WHAT IS REQUIRED:
Can you retype each of the records below line for line, keeping every character unchanged?

DATA FOR PROCESSING:
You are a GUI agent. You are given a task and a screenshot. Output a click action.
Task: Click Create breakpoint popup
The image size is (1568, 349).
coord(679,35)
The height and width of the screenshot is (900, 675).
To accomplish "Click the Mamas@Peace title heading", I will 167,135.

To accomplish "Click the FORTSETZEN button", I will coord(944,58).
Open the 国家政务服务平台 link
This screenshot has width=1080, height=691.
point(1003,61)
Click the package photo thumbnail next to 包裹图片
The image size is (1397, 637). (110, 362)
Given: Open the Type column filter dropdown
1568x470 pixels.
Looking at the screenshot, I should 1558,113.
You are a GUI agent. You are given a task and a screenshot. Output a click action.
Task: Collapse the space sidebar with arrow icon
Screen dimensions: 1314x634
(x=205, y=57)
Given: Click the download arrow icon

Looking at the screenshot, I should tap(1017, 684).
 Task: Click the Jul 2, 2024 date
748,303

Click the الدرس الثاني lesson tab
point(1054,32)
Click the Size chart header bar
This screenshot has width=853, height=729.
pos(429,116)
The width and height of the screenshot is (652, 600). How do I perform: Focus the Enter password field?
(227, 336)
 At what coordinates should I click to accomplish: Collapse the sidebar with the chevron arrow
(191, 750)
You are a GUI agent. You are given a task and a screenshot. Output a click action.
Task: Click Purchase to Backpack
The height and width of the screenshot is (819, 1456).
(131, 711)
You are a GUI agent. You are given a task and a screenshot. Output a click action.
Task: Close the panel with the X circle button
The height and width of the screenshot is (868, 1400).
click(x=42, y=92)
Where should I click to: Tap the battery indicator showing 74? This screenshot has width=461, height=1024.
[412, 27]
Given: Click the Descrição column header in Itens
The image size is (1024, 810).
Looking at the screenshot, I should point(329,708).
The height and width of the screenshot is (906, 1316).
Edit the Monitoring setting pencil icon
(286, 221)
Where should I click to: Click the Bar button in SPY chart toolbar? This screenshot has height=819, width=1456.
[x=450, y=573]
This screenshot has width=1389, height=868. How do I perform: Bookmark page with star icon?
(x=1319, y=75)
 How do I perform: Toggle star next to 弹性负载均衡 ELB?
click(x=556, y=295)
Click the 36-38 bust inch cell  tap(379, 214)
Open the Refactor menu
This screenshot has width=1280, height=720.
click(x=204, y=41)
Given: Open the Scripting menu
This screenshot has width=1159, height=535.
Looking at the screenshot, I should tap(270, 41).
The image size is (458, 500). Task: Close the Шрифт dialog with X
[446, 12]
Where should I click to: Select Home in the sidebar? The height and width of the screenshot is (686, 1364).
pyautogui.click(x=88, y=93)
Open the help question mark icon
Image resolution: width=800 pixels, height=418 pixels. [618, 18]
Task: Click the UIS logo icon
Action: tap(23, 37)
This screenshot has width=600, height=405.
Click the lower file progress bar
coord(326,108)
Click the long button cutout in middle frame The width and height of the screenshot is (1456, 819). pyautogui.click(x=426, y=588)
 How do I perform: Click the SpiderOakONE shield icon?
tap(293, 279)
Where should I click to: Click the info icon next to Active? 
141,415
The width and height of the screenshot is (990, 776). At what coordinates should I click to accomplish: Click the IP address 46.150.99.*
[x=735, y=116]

RESULT FOR THIS EXERCISE:
You are a GUI agent. You are given a task and a screenshot. Output a click action.
Task: Click Create breakpoint popup
The image size is (1568, 349).
coord(679,35)
The height and width of the screenshot is (900, 675).
To accomplish "Click the Mamas@Peace title heading", I will 167,135.

To accomplish "Click the FORTSETZEN button", I will coord(944,58).
Open the 国家政务服务平台 link
This screenshot has width=1080, height=691.
point(1003,61)
Click the package photo thumbnail next to 包裹图片
The image size is (1397, 637). (110, 362)
Given: Open the Type column filter dropdown
1568x470 pixels.
Looking at the screenshot, I should 1558,113.
You are a GUI agent. You are given a task and a screenshot. Output a click action.
Task: Collapse the space sidebar with arrow icon
Screen dimensions: 1314x634
(x=205, y=57)
Given: Click the download arrow icon

Looking at the screenshot, I should tap(1017, 684).
 Task: Click the Jul 2, 2024 date
748,303

Click the الدرس الثاني lesson tab
point(1054,32)
Click the Size chart header bar
This screenshot has width=853, height=729.
pos(429,116)
The width and height of the screenshot is (652, 600). How do I perform: Focus the Enter password field?
(227, 336)
 At what coordinates should I click to accomplish: Collapse the sidebar with the chevron arrow
(191, 750)
You are a GUI agent. You are given a task and a screenshot. Output a click action.
Task: Click Purchase to Backpack
The height and width of the screenshot is (819, 1456).
(131, 711)
You are a GUI agent. You are given a task and a screenshot. Output a click action.
Task: Close the panel with the X circle button
The height and width of the screenshot is (868, 1400).
click(x=42, y=92)
Where should I click to: Tap the battery indicator showing 74? This screenshot has width=461, height=1024.
[412, 27]
Given: Click the Descrição column header in Itens
The image size is (1024, 810).
Looking at the screenshot, I should point(329,708).
The height and width of the screenshot is (906, 1316).
Edit the Monitoring setting pencil icon
(286, 221)
Where should I click to: Click the Bar button in SPY chart toolbar? This screenshot has height=819, width=1456.
[x=450, y=573]
This screenshot has width=1389, height=868. How do I perform: Bookmark page with star icon?
(x=1319, y=75)
 How do I perform: Toggle star next to 弹性负载均衡 ELB?
click(x=556, y=295)
Click the 36-38 bust inch cell  tap(379, 214)
Open the Refactor menu
This screenshot has width=1280, height=720.
click(x=204, y=41)
Given: Open the Scripting menu
This screenshot has width=1159, height=535.
Looking at the screenshot, I should tap(270, 41).
The image size is (458, 500). Task: Close the Шрифт dialog with X
[446, 12]
Where should I click to: Select Home in the sidebar? The height and width of the screenshot is (686, 1364).
pyautogui.click(x=88, y=93)
Open the help question mark icon
Image resolution: width=800 pixels, height=418 pixels. [618, 18]
Task: Click the UIS logo icon
Action: tap(23, 37)
This screenshot has width=600, height=405.
Click the lower file progress bar
coord(326,108)
Click the long button cutout in middle frame The width and height of the screenshot is (1456, 819). pyautogui.click(x=426, y=588)
 How do I perform: Click the SpiderOakONE shield icon?
tap(293, 279)
Where should I click to: Click the info icon next to Active? 
141,415
The width and height of the screenshot is (990, 776). At what coordinates should I click to accomplish: Click the IP address 46.150.99.*
[x=735, y=116]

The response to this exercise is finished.